I READ Rita Sim's "A cry for help on the brink of suicide" (NST, July 5) with interest and a tinge of sadness. Yes, suicide rates in Malaysia are on the rise and every Malaysian is saddened about it.
Suicide is the act of intentionally and voluntarily taking one's own life. It is sad, but true in modern times, that many suicides take place as a result of one's failure to adjust to life's stresses and strains.
Recently, cases of suicide have been making headlines and many of the victims were young people at their prime, which is tragic and alarming.
Most people who commit suicide are depressed. They find things tough and are unable to cope with the demands of modern living and their own high expectations.
Today, all over the world, teenage suicides are on the rise and it is definitely a frightening problem we can't ignore.
According to the experts, the rise in teenage suicides is due to the increasing complexity and stresses of modern life.
The many violent and sexual movies and reading materials available, peer pressure, drugs and alcohol, free sex, news of many high-profile singers, actors and actresses committing suicide -- all have a serious implication on our young people who are emotionally immature.
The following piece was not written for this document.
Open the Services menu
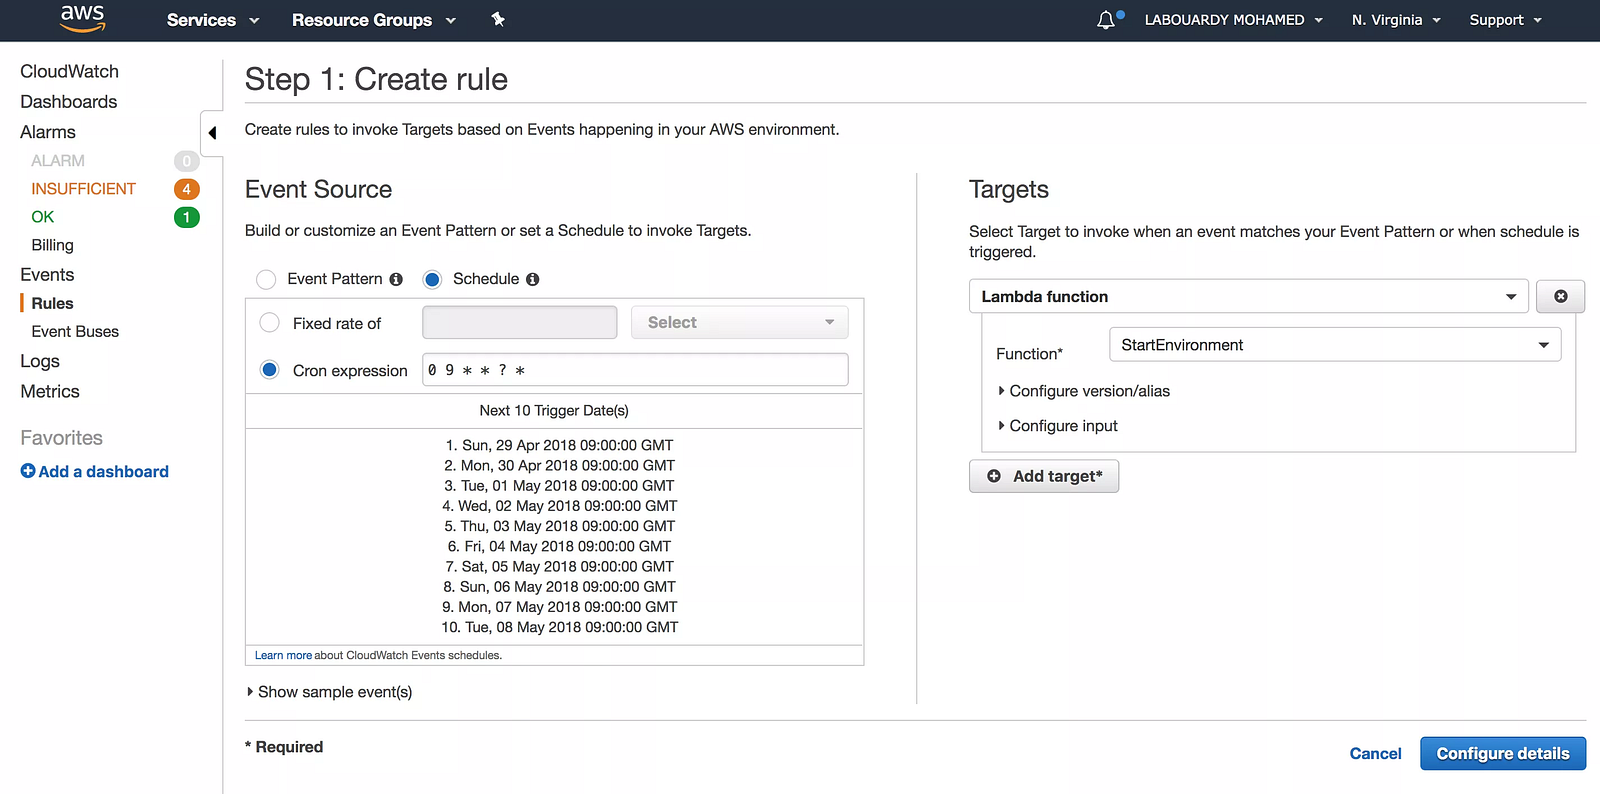Screen dimensions: 1600x794 coord(213,20)
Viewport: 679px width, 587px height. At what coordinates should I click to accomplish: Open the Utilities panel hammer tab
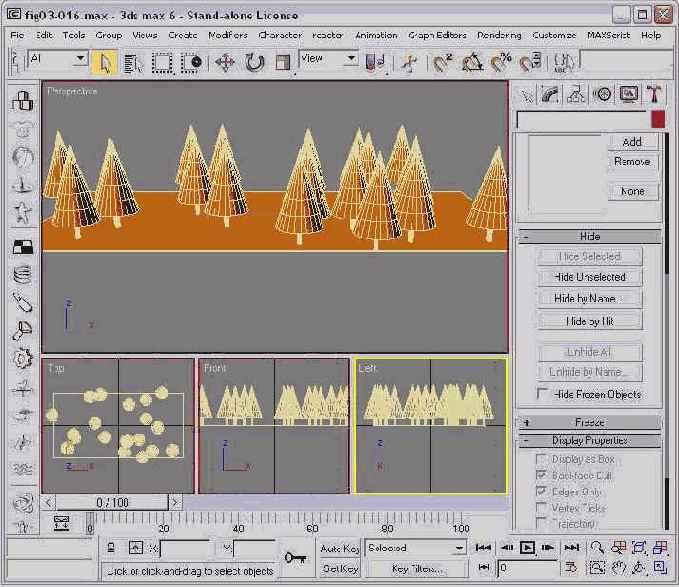pos(655,95)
And society's materialistic and selfish culture makes the situation worse.
Many people are blinded by material pursuits and lack human values and direction in life.
Unsatisfied craving or failure to get what they want creates tremendous mental stress and unhappiness.
Many young people are lost and struggle to live in their world of misery and helplessness.
Finding no way out and no one to turn to, suicidal thoughts appear and eventually, they end their lives in a most tragic way to get rid of all their problems and miseries.
Suicides cause great grief and feelings of guilt to the victim's family and friends. No religion condones this act.
It is in this context that I urge all quarters, especially the education, health and information ministries, to work closely to take urgent steps in promoting a positive and healthy lifestyle that stresses on good mental health and balanced living.
Parents and elders must also play their part by not being too demanding on their kids to perform academically and be more understanding towards their children.
The education system, which is too exam- and result-oriented has taken a toll on many people.
We must not turn our sons and daughters into mere tuition and examination machines and in the process, neglect their mental, emotional, spiritual and physical development, which ensures a good, useful, happy and productive human being.
Perhaps, we all can learn a thing or two from Bhutan, a tiny Himalayan Buddhist kingdom.
Despite being a poor country and lacking development, facilities and human resources, it is recognised and accepted as the world's happiest nation in the world.
The Bhutanese have clearly shown to the world that contentment, simplicity, inner peace, moderation, kindness and the ability to live in balance with nature and living life to the fullest are the ingredients for a happy and peaceful living.
We should all take inspiration and delight from them, which would do us good.